• [Work request]: Begin at the line containing "Viewport: 1194px width, 1008px height." in the data below and go on through the line containing "Click the word", repeating each line exactly; include both ends and no other line.

• [Given entries]:

((

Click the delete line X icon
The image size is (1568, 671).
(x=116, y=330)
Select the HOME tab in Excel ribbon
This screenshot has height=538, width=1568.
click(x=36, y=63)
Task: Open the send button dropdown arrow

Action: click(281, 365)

))
((

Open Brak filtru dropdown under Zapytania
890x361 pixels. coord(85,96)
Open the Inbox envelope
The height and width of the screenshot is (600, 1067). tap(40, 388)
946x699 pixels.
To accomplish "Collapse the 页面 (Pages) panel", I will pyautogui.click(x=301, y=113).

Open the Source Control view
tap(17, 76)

))
((

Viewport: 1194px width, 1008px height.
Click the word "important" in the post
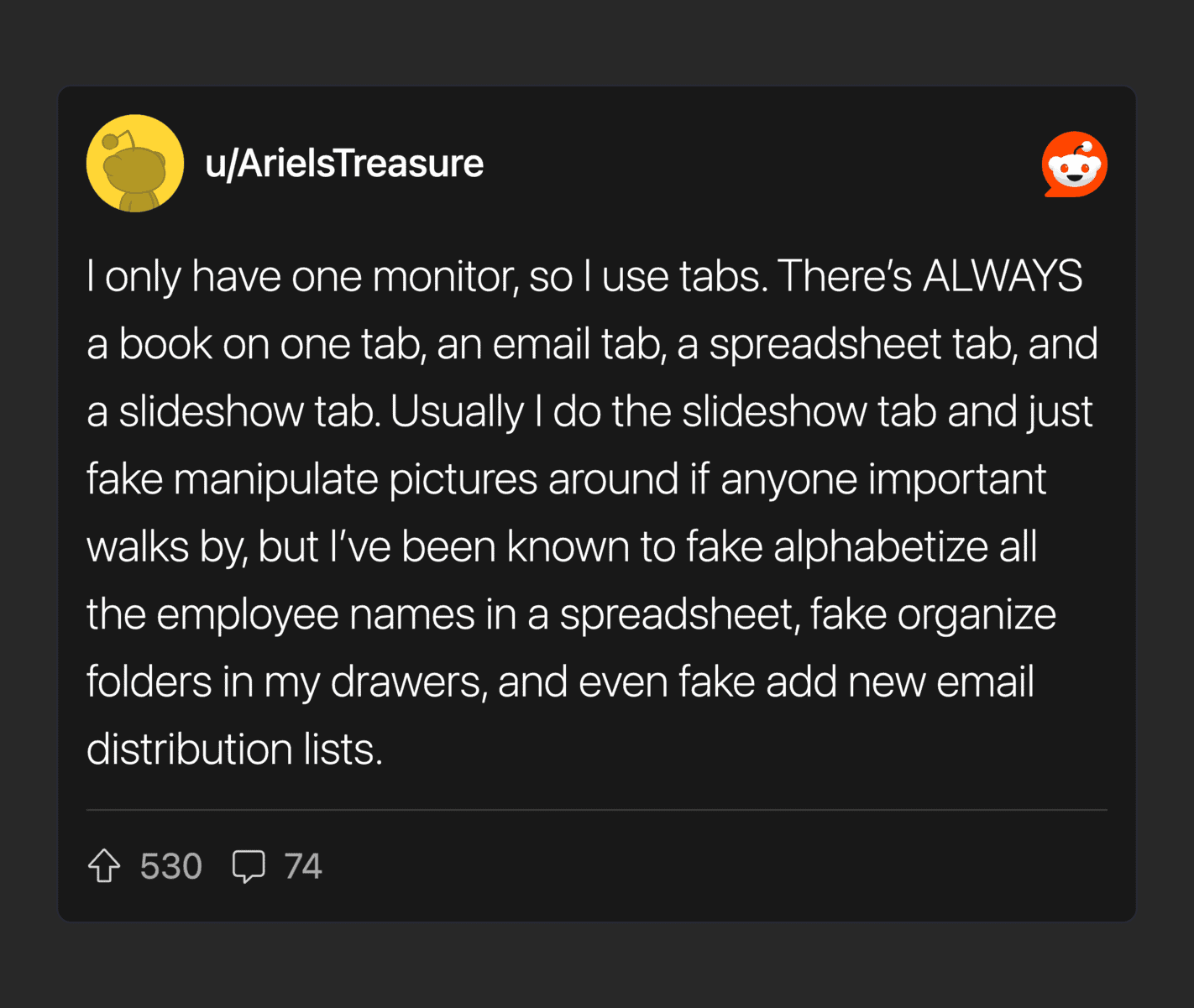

))

• [Output for this task]:
Viewport: 1194px width, 1008px height.
Click the word "important" in the post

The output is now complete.